Start of Data to process

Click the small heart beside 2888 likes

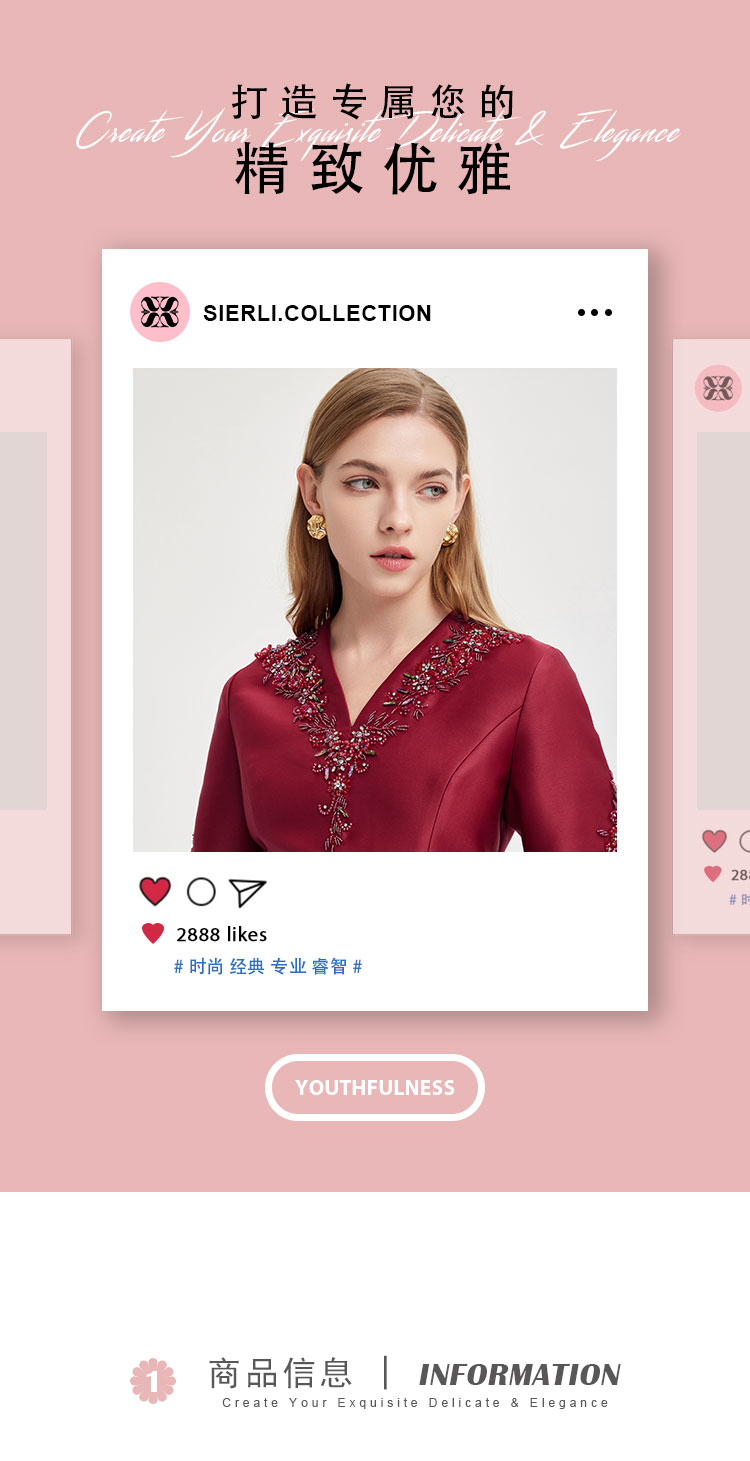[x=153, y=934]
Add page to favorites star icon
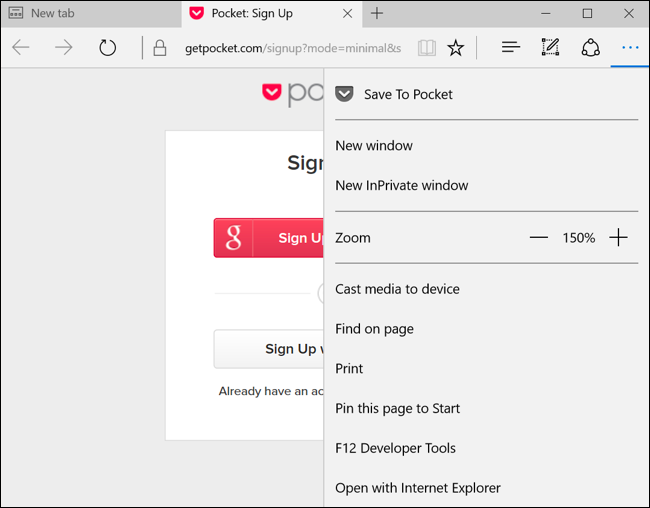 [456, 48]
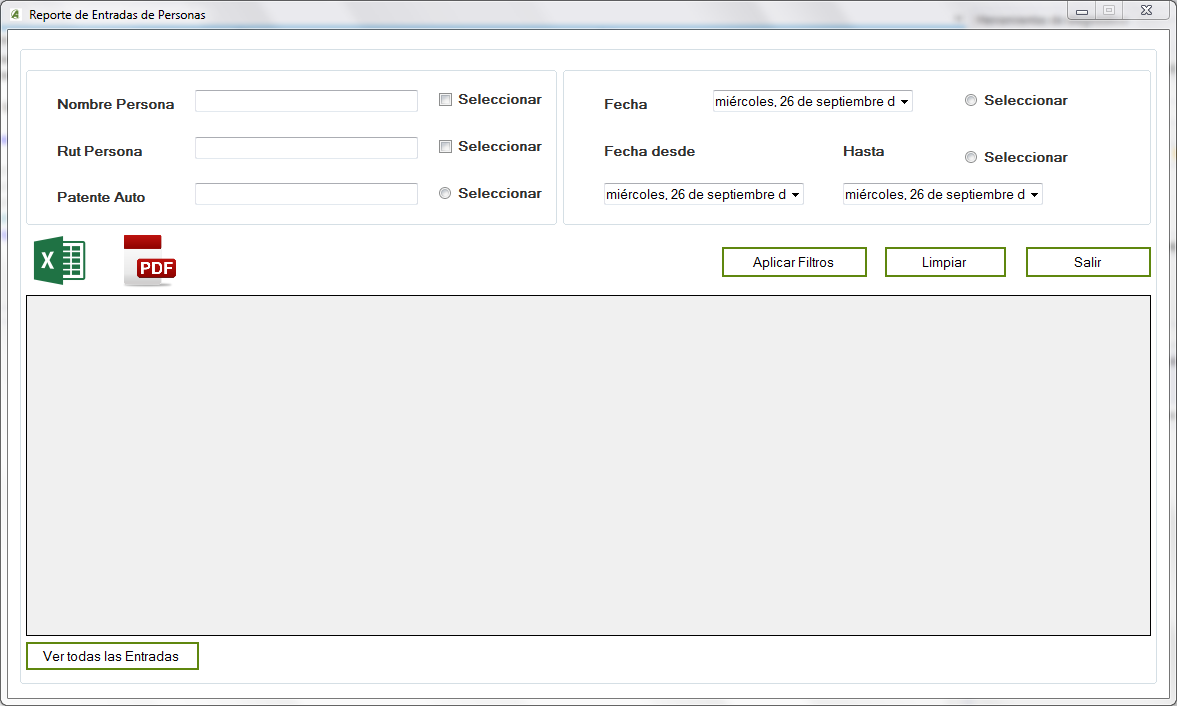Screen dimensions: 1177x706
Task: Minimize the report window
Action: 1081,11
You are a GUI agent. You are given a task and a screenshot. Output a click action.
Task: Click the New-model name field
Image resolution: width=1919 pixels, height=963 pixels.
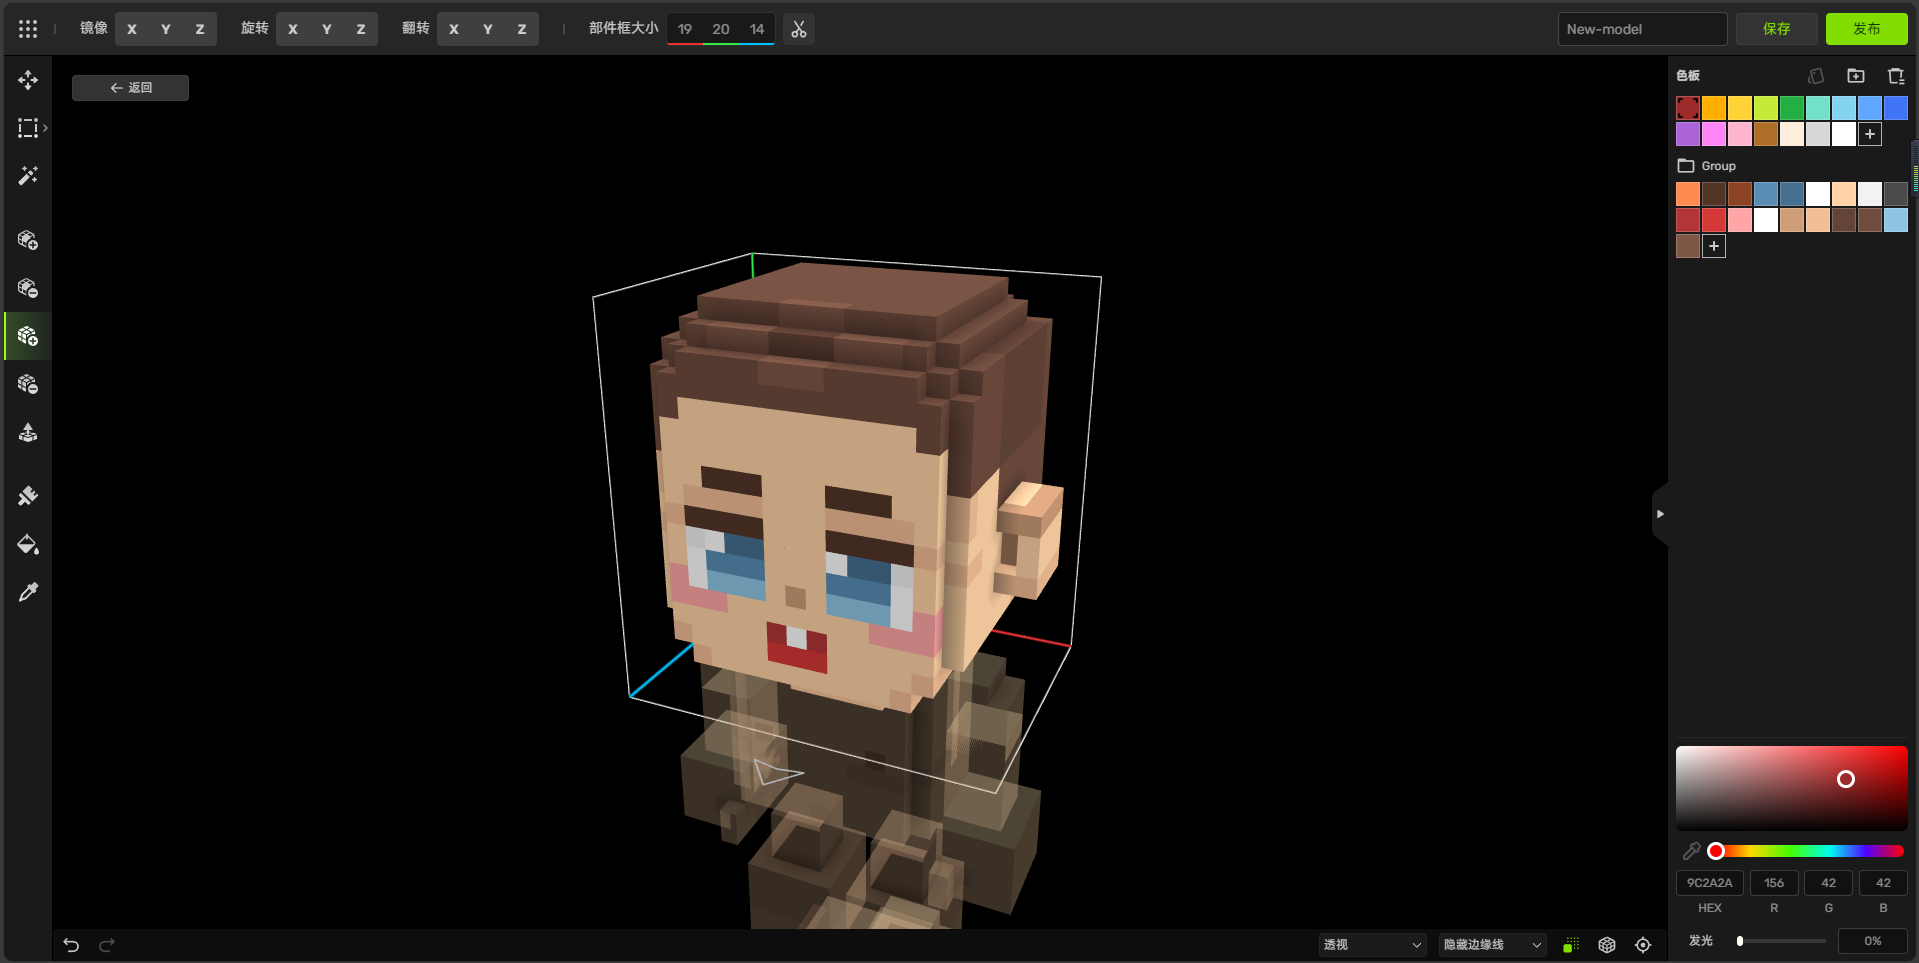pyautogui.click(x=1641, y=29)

End of Data to process
Start of Data to process

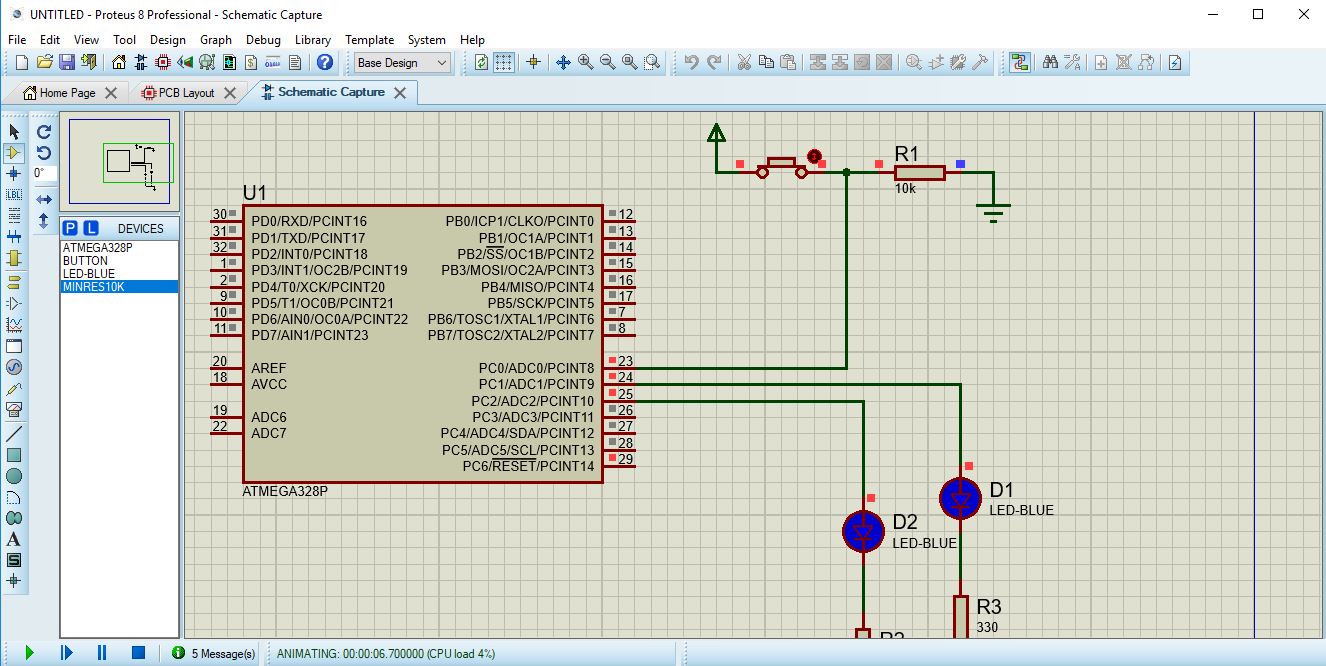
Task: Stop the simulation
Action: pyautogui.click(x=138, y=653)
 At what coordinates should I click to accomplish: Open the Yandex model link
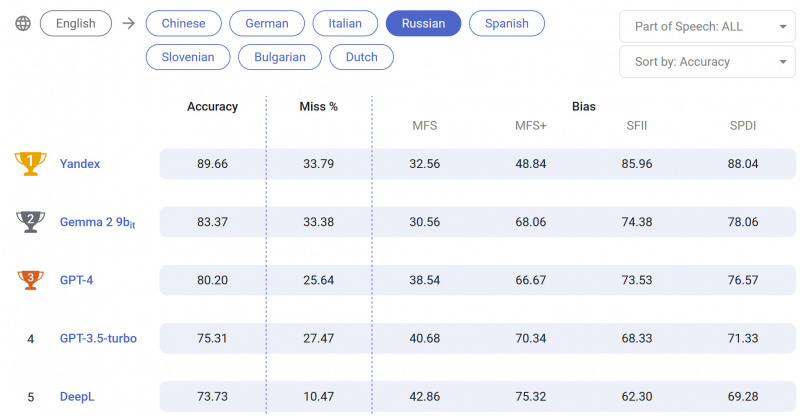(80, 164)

End of Data to process

Work instruction: Starting at the line with "Click the small heart beside 2888 likes" and finishing at the line with "You are a GUI", copy the material above exactly, both lines included. Nothing else goes in, and no pictures.

Your response:
Click the small heart beside 2888 likes

[x=153, y=934]
Add page to favorites star icon
 [456, 48]
Screen dimensions: 1177x706
Task: Minimize the report window
Action: 1081,11
You are a GUI agent. You are given a task and a screenshot. Output a click action.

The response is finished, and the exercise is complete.